〜 UML Design: Drawing “Structure” with Class Diagrams and “Behavior” with Sequence Diagrams 〜
[Class Report] System Development (2nd Year), Week 34
〜 UML Design: Drawing “Structure” with Class Diagrams and “Behavior” with Sequence Diagrams 〜
In Week 34, we moved from last week’s requirements definition into a hands-on design session using UML. This week’s goal was to “organize structure with class diagrams” and “visualize behavior with sequence diagrams.” It was a highly practical session aimed at boosting each team’s design capabilities.
■ Instructor’s Introduction: “Things become clear when you draw them”
Mr. Tanaka: “Design is hard to communicate with words alone. If you use class diagrams to show what exists, and sequence diagrams to show how things move, everyone on the team will share the same understanding.”
He illustrated the purpose and use of UML with a concise example on the whiteboard (major classes and a borrowing sequence for a library system).
■ Today’s Key Points (Short)
- Class diagrams: Define classes (attributes & operations), relationships (association / aggregation / inheritance), and multiplicity.
- Sequence diagrams: Show interactions over time, clarifying message order and responsibilities.
- Diagrams act as a “design contract”—teams should agree on them before moving to code.
■ Exercise ①: Creating Class Diagrams (90 minutes)
Procedure
- Review the requirements (user stories & acceptance criteria).
- Identify necessary entities (classes).
- Define each class’s attributes (data) and methods/operations (behavior).
- Specify relationships (association / dependency / inheritance / aggregation) and multiplicity (1, 0…*, etc.).

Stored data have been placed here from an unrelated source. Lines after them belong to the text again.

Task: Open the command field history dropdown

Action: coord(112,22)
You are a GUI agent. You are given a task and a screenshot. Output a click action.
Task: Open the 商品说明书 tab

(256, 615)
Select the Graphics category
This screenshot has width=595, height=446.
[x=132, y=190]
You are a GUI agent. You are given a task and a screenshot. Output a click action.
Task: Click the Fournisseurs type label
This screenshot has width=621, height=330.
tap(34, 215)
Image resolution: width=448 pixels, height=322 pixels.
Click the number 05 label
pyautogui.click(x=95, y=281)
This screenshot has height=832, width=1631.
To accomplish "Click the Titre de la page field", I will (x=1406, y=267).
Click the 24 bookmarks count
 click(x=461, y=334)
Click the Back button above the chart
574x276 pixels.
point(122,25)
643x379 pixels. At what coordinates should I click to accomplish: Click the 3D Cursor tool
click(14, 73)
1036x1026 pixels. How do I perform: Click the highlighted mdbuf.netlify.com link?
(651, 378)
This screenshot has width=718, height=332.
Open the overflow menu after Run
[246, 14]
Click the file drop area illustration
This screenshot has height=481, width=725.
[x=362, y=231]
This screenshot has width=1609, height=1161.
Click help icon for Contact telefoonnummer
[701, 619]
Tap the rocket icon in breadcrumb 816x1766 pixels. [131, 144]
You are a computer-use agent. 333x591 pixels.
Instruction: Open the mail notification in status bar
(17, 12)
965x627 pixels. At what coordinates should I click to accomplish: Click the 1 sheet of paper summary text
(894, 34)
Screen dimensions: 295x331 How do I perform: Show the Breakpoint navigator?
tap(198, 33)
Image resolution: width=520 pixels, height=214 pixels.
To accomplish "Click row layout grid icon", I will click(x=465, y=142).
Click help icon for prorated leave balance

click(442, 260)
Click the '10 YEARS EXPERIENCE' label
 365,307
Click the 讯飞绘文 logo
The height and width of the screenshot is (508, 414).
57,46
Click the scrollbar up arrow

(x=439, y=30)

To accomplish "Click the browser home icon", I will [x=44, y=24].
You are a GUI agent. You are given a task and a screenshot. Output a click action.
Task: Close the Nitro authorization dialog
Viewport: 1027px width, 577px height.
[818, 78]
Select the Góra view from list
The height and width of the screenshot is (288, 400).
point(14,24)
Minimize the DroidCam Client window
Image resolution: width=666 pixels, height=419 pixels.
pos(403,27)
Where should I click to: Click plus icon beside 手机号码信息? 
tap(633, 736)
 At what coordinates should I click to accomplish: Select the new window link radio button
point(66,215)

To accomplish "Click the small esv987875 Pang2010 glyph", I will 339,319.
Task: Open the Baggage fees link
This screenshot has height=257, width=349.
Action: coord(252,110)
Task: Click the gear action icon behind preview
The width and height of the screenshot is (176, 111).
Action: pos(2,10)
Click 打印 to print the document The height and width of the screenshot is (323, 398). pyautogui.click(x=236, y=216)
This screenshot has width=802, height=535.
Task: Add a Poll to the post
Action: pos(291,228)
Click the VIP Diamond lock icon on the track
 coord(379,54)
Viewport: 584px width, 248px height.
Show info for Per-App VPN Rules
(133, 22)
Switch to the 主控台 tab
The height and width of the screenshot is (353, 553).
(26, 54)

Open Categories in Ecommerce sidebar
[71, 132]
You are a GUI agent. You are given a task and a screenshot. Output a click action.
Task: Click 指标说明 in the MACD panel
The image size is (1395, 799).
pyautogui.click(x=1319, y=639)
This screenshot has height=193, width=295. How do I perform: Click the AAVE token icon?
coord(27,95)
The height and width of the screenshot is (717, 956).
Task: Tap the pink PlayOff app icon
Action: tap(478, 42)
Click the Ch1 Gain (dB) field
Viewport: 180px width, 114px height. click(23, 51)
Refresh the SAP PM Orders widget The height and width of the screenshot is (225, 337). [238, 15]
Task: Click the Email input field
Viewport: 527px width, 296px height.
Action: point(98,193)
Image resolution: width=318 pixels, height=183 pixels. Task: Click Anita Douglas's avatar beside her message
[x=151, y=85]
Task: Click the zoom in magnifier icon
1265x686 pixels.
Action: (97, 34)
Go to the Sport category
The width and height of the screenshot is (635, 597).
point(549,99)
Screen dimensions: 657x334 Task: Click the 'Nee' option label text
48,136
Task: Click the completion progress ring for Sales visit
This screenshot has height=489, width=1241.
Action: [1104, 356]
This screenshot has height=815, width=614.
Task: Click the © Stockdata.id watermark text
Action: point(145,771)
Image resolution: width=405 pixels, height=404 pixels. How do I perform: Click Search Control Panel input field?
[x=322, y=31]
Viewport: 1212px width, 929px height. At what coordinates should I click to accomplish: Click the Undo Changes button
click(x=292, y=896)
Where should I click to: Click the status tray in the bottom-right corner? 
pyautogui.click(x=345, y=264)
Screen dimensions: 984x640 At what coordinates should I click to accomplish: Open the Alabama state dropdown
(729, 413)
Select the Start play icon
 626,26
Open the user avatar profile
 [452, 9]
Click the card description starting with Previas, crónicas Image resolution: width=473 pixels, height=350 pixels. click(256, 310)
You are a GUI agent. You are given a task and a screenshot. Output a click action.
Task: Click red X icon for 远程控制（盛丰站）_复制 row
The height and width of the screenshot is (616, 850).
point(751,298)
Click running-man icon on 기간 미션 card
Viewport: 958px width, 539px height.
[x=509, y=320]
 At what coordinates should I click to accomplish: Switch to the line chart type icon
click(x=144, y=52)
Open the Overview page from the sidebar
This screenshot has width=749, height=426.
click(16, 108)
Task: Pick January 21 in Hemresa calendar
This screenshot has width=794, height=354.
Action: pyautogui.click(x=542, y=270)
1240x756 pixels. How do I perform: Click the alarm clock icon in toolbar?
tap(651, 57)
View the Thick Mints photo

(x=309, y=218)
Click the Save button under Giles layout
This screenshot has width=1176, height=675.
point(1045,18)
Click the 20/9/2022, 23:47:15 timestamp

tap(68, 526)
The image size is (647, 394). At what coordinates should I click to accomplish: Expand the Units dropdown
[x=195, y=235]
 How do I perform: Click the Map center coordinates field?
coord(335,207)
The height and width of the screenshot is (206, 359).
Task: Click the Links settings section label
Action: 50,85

- Review diagrams within each team and revise based on comments.
Example (Excerpt from a Library System)
Book(title, author, is_available) + lend(), return_book()Member(name, member_id) + borrow(book), give_back(book)Library(books:list) + find_book(title), register_book(book)Member—(borrows)→Book(Multiplicity: Member 1 — 0…* Book)
Student Insight:
“Separating attributes from operations makes the implementation methods much clearer.”
“Adding multiplicity helped us envision UI behavior as well.”
■ Exercise ②: Visualizing Key Scenarios with Sequence Diagrams (80 minutes)
Scenarios (chosen per team)
- Search for a book and borrow it (Search → Borrow)
- Return flow with overdue checking (Return → CheckOverdue)
- Calling an external API (e.g., weather) and displaying the result
Key Points for Drawing
- Line up lifelines (objects) and arrange responsibilities from left to right.
- Use arrows to show messages (synchronous / asynchronous), including return values and exception flows.
- Represent conditionals and loops with alt / loop frames.
Partial Example (Pseudo)
User -> Library: find_book(title)
Library -> Book: check availability
Book --> Library: available / not available
Library -> User: return list / "No match"
Student Feedback:
“Drawing the sequence diagram helped us naturally organize which UI button triggers which process.”
“It clarified exception handling (like out-of-stock) early on, which should reduce implementation errors.”
■ Review & Feedback (30 minutes)
Teams posted their class and sequence diagrams on the whiteboard for peer review. Key checkpoints included:
- Alignment between requirements and diagrams (no missing elements)
- Proper separation of responsibilities (Single Responsibility Principle)
- Clear representation of exceptions and abnormal flows
- Diagram specificity sufficient to implement code
Mr. Tanaka’s comments:
“Don’t cram all logic into Library.”
“Consider placing search-result caching in a separate class (CacheManager) for clearer responsibility boundaries.”
■ Instructor’s Closing Words
“Design diagrams are communication tools. By agreeing on ‘Is this correct?’ before writing code, you dramatically reduce wasted implementation time. You can redraw diagrams as many times as needed—the important thing is consensus.”
■ Homework (Preparation for Next Week)
- Submit your team’s final class diagram (PNG or PDF) and one representative sequence diagram.
- Create a file structure proposal (module breakdown) based on the class design (e.g., models/, services/, ui/).
- Prepare a draft ER diagram (tables and primary keys).
■ Next Week: Database Design (ER Diagrams) and Mapping to Persistence
Next week, we will take the structures established in UML and translate them into database designs (ER diagrams). We will design tables and a simple migration plan. Understanding how class attributes persist in the database is a core practical skill. Today’s UML design work will form the foundation—come prepared!
In Week 34, students used UML to visualize both “what to build” and “how it behaves.” Through design diagrams, they experienced the importance of pre-implementation consensus and made solid preparations for the next stage: data design.